Sure - I won’t argue with that statement.  Organic growth is fantastic.  But, many founders are foolishly under-spending on paid advertising.  Here’s why: 

* Facebook and Google ads scale very well.  If you can spend effectively on Facebook or Google and achieve a good CAC to LTV ratio, then you can scale your business that way.  There’s no shame in spending on advertising if it works. 

* Advertising is a great learning environment.  The Lean Startup movement has long embraced paid ads and landing pages with nothing behind them to test business concepts quickly.  For some reason, founders seem to only use that tactic when they are first thinking of business ideas.  People should continue using paid ads on an ongoing basis to refine positioning and messaging, launch new products, test new customer segments, etc.  The rapid learnings from paid ad campaigns are fantastic.  A few hundred dollars and I promise you’ll learn something.  Just pay close attention and fund the campaigns with enough spend to make sure you’re getting significant learnings in short periods of time. 

* Leaving money on the table.  Marketing teams should explore all possible channels for growth.  Paid advertising is a channel that has proven time and time again that it can be very effective.  If it really didn’t work, Google and Facebook would not be worth a combined $582B.  Of course all startups should strive to provide great customer experiences that lead to organic growth, but they should also explore paid advertising channels.  If they do not, they are just moving slower than they could.  Why would anyone do that? 
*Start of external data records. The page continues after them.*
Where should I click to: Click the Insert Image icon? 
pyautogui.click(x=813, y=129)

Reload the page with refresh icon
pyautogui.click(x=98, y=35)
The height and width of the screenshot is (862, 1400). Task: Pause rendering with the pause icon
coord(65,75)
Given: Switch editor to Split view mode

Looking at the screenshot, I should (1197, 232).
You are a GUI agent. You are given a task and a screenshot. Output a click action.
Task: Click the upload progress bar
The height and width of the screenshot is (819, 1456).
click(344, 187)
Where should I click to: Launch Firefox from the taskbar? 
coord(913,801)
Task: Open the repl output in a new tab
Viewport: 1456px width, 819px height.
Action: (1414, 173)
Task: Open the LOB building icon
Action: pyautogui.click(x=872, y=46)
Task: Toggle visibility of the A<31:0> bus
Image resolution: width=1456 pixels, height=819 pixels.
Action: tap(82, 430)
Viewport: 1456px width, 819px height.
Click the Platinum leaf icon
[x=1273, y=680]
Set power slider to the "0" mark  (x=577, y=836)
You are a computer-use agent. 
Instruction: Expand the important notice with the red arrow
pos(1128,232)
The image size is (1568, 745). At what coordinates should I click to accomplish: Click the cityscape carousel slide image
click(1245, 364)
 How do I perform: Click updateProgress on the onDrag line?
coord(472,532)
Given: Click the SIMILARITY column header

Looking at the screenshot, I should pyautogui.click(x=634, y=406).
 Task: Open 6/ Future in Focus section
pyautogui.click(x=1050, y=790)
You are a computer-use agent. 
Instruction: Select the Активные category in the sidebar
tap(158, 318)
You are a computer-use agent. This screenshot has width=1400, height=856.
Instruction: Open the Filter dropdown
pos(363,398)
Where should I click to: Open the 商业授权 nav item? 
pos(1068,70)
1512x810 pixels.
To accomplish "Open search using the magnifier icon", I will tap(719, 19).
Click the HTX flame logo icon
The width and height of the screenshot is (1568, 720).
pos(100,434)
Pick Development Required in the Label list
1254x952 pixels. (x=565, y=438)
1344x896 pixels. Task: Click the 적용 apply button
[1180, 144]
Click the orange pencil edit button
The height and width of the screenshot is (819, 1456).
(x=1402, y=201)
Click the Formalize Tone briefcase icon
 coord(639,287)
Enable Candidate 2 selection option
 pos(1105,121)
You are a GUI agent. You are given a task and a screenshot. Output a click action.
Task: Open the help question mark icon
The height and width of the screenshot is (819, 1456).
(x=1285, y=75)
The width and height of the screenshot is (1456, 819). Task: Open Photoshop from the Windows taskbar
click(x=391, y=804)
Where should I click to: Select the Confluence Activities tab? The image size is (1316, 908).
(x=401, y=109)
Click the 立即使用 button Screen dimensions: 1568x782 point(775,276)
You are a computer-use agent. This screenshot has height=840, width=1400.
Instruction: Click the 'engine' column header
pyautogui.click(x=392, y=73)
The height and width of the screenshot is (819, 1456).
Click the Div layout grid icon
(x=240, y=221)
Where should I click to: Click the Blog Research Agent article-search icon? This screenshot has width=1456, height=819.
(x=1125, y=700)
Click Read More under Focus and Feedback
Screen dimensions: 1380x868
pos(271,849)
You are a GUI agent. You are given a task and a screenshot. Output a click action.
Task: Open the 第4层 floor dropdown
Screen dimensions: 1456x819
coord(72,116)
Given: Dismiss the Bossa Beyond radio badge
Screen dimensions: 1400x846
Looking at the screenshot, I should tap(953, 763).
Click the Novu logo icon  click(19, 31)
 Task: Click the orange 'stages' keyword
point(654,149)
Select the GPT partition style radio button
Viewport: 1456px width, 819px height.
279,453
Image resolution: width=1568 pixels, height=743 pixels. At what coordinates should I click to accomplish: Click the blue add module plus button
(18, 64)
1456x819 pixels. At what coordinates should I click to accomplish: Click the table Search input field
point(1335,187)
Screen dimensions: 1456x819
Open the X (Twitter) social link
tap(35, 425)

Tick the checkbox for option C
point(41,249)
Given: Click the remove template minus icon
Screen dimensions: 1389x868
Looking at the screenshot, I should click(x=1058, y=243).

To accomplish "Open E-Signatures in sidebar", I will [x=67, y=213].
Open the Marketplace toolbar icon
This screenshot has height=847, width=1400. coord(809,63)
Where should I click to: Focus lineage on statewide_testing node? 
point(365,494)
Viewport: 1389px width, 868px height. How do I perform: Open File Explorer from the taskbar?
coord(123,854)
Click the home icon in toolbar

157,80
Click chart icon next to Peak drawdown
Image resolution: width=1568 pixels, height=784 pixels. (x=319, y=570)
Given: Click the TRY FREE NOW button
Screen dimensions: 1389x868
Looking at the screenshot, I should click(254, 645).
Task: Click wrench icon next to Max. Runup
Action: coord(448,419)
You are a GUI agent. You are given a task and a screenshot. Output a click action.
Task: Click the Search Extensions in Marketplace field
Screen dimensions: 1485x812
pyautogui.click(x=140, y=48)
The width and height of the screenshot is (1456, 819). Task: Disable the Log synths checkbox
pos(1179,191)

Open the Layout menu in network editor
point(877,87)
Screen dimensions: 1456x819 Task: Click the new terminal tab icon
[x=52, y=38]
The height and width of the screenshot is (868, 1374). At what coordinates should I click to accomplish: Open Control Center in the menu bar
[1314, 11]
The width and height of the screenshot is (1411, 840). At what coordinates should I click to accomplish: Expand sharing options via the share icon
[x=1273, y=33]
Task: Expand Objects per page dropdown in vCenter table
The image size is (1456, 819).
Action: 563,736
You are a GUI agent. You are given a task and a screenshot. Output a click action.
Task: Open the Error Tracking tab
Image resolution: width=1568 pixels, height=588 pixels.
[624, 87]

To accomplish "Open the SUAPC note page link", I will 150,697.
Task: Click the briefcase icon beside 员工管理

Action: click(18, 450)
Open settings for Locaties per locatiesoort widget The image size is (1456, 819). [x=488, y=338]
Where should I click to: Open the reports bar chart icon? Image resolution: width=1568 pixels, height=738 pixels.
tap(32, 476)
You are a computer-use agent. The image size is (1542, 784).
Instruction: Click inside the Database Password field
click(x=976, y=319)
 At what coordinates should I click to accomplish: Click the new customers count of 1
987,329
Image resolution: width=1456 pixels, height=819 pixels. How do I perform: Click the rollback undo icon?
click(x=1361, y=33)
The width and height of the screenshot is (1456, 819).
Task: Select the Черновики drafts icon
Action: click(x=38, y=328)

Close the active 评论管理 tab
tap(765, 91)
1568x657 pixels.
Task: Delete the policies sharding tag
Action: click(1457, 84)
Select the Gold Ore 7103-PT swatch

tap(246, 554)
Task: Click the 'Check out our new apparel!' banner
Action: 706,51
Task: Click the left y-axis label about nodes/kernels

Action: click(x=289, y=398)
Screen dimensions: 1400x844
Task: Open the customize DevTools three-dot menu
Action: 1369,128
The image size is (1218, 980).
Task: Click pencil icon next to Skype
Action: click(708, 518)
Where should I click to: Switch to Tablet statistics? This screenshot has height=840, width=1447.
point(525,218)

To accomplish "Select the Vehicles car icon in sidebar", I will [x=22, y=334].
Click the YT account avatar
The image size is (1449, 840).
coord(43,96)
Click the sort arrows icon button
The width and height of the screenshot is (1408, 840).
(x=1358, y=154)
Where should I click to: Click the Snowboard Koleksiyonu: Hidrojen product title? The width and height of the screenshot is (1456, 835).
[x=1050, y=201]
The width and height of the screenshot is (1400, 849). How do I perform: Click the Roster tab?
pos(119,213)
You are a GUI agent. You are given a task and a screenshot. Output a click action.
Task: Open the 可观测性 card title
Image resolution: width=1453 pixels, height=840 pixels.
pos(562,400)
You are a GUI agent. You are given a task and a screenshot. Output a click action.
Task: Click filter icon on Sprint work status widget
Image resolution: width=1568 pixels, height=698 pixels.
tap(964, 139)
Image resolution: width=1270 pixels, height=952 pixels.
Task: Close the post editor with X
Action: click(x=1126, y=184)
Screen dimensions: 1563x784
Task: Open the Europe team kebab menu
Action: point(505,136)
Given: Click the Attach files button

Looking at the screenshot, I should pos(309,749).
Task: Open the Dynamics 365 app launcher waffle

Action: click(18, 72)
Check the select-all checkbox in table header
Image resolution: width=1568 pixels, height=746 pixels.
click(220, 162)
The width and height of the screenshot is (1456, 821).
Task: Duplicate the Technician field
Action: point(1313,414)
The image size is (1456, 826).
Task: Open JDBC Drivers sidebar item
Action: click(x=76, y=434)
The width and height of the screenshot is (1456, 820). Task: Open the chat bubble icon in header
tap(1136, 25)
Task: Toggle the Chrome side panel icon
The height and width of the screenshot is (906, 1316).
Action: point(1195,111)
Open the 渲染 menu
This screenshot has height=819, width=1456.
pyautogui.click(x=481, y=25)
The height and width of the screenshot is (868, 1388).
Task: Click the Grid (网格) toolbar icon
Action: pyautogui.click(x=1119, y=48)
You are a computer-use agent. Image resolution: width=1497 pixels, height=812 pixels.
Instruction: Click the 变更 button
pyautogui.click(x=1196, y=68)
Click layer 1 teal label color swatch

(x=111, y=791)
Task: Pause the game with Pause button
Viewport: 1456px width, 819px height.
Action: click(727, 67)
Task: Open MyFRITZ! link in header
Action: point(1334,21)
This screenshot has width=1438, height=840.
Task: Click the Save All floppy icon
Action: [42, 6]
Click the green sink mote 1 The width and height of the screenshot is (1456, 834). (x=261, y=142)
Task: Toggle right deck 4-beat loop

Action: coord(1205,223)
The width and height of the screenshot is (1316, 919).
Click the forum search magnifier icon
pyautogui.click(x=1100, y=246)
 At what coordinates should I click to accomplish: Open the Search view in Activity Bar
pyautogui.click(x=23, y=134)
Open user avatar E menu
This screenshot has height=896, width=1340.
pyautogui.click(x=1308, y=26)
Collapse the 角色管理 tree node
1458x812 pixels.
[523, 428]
* Answer questions about CAC.   I frequently ask if people have tested paid advertising and frequently get no’s in reply.  It leaves me wondering if the unit economics of the business will work.  The fact is it’s really hard to tell until you have a known CAC (customer acquisition cost) number that should stay consistent going forward. 

* Organic Growth Acceleration.   If you have a good NPS (net promoter score) and you know that each new customer will generate 1 more customer, then you should absolutely be spending more on paid acquisition.  It makes your effective CAC much lower than what it seems and I don’t know many quicker ways to acquire customers.  Organic growth and SEO growth and content marketing are all very long-term investments that most people should be doing, but I’d suggest thinking of paid ads as a way to prime the pump.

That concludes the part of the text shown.